Existem várias funções e actividades que são exercidas por advogados (por estarem porventura melhor preparados para as exercer) sem que constituam actos próprios da profissão. Lembramo-nos da função de Árbitro em tribunal arbitral, da actividade de mediação de conflitos e, em particular, a da mediação familiar, bem como da função de perito em processo civil. O mesmo se passa, em nossa opinião, no caso em que um advogado é nomeado instrutor de um processo disciplinar.

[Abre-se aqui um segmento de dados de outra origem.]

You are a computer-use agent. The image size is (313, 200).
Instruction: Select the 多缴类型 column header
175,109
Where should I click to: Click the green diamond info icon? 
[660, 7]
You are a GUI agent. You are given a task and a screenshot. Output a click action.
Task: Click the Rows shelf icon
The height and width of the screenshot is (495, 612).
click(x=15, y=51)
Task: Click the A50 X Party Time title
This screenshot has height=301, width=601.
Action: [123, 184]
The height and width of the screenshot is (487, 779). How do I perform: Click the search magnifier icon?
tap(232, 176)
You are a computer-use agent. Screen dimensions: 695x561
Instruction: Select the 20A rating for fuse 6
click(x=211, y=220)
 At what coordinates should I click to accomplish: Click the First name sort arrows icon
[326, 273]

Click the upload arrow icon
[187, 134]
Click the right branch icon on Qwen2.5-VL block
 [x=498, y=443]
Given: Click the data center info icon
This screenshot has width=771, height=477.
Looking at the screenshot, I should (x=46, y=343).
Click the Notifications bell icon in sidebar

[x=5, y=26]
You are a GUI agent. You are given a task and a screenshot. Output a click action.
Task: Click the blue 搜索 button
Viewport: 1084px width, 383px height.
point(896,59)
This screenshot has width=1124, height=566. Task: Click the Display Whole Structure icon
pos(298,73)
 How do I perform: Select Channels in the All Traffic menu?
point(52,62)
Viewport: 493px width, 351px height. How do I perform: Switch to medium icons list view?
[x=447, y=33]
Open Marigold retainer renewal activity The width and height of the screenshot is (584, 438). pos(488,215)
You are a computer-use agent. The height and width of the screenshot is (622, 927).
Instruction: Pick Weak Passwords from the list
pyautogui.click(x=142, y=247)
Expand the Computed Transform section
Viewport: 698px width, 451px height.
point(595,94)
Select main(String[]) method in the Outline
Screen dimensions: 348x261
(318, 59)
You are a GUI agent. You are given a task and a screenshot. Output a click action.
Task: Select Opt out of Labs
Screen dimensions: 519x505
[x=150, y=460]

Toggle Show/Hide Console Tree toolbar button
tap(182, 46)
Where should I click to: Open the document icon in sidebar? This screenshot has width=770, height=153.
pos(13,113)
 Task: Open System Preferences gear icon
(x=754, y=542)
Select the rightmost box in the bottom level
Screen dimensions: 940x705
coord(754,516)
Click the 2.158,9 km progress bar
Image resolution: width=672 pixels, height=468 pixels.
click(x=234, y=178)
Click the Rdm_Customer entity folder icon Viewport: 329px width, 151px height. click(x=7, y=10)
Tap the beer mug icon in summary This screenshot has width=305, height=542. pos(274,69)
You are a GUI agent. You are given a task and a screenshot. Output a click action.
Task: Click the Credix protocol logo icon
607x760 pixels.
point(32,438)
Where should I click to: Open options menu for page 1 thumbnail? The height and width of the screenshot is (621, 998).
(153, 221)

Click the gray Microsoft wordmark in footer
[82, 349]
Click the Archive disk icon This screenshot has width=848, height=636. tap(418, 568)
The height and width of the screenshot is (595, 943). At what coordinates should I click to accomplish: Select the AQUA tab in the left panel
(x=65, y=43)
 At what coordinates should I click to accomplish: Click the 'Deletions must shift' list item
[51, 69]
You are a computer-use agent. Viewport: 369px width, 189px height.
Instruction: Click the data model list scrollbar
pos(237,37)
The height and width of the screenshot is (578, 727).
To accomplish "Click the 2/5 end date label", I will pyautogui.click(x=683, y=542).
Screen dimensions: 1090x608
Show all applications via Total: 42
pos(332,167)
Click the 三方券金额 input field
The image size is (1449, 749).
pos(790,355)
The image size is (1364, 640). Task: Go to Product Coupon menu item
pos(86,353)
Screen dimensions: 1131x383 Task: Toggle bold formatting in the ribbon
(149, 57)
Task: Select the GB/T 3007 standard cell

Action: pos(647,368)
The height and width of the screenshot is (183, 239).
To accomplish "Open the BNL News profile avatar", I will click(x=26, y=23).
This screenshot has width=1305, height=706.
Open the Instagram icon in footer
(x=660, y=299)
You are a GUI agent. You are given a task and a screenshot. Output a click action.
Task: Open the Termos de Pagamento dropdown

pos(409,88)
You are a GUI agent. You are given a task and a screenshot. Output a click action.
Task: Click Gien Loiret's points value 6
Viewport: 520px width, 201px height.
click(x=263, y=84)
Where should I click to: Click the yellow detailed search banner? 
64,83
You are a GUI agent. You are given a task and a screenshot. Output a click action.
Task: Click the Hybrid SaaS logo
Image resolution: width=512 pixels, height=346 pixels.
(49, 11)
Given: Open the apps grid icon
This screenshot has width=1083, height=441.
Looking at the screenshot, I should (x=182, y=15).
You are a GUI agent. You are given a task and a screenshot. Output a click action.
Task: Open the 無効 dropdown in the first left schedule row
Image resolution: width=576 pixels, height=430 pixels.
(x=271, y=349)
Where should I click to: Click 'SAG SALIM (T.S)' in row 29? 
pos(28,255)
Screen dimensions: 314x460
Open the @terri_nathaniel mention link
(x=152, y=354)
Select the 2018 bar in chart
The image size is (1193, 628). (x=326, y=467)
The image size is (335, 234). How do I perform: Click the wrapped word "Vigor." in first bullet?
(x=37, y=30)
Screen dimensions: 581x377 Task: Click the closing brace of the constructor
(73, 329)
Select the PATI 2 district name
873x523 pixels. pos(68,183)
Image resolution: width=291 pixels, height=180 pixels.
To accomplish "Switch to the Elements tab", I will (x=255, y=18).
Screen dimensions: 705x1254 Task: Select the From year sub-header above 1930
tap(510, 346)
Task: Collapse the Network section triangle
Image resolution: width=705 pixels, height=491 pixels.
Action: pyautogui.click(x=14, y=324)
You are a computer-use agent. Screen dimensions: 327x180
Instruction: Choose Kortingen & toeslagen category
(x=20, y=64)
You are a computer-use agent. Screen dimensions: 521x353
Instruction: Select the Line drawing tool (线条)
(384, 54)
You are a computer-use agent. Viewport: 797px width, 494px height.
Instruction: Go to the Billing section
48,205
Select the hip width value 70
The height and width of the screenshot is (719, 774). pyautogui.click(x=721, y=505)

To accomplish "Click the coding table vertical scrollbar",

O instrutor não está a exercer o mandato forense, nem a prestar consulta jurídica, nem a praticar quaisquer actos de advocacia tal como definidos nos nºs 5 e 6 do artigo 1º da Lei dos Actos Próprios (Lei nº 49/2004, de 24 de Agosto).”

 

Posto isto, podemos concluir esta primeira questão afirmando que o advogado, quando exercer as funções de instrutor de processo disciplinar laboral, não está a praticar um ato próprio de advogado e, por isso, não existe conflito de interesses quando representa a entidade empregadora no processo judicial de impugnação da decisão disciplinar.

 

No que respeita à segunda questão, já por diversas vezes a Ordem dos Advogados  se pronunciou sobre a matéria e concluiu sempre da mesma forma, o advogado constituído num processo não pode nele depor como testemunha, mesmo que substabeleça ou renuncie ao mandato.  Esta tem sido a opinião unânime da Ordem dos Advogados, pelo que, nos limitamos a convocar para aqui, por todos, dois pareceres: o parecer nº 35/PP/2015-P, emitido pelo Conselho Regional do Porto e o parecer nº 1/PP/2020-C, emitido pelo Conselho Regional de Coimbra, que retratam tal posição.

 

Concluindo:

1.       As funções de instrutor de um processo disciplinar de natureza laboral não constituem acto próprio de advogado, razão pela qual a prática dos atos que nelas se integram não se constitui como elemento ou pressuposto de juízo sobre a (in)existência de conflito de interesses.

2.       Não existe conflito de interesses entre o exercício de funções de instrutor de processo disciplinar e a representação da mesma entidade empregadora em processo de impugnação da sanção disciplinar que naquele tenha sido aplicada.

3.       O advogado constituído num processo, não pode no mesmo depor como testemunha, ainda que substabeleça ou renuncie ao mandato.

 

É  este, salvo melhor opinião, o meu parecer.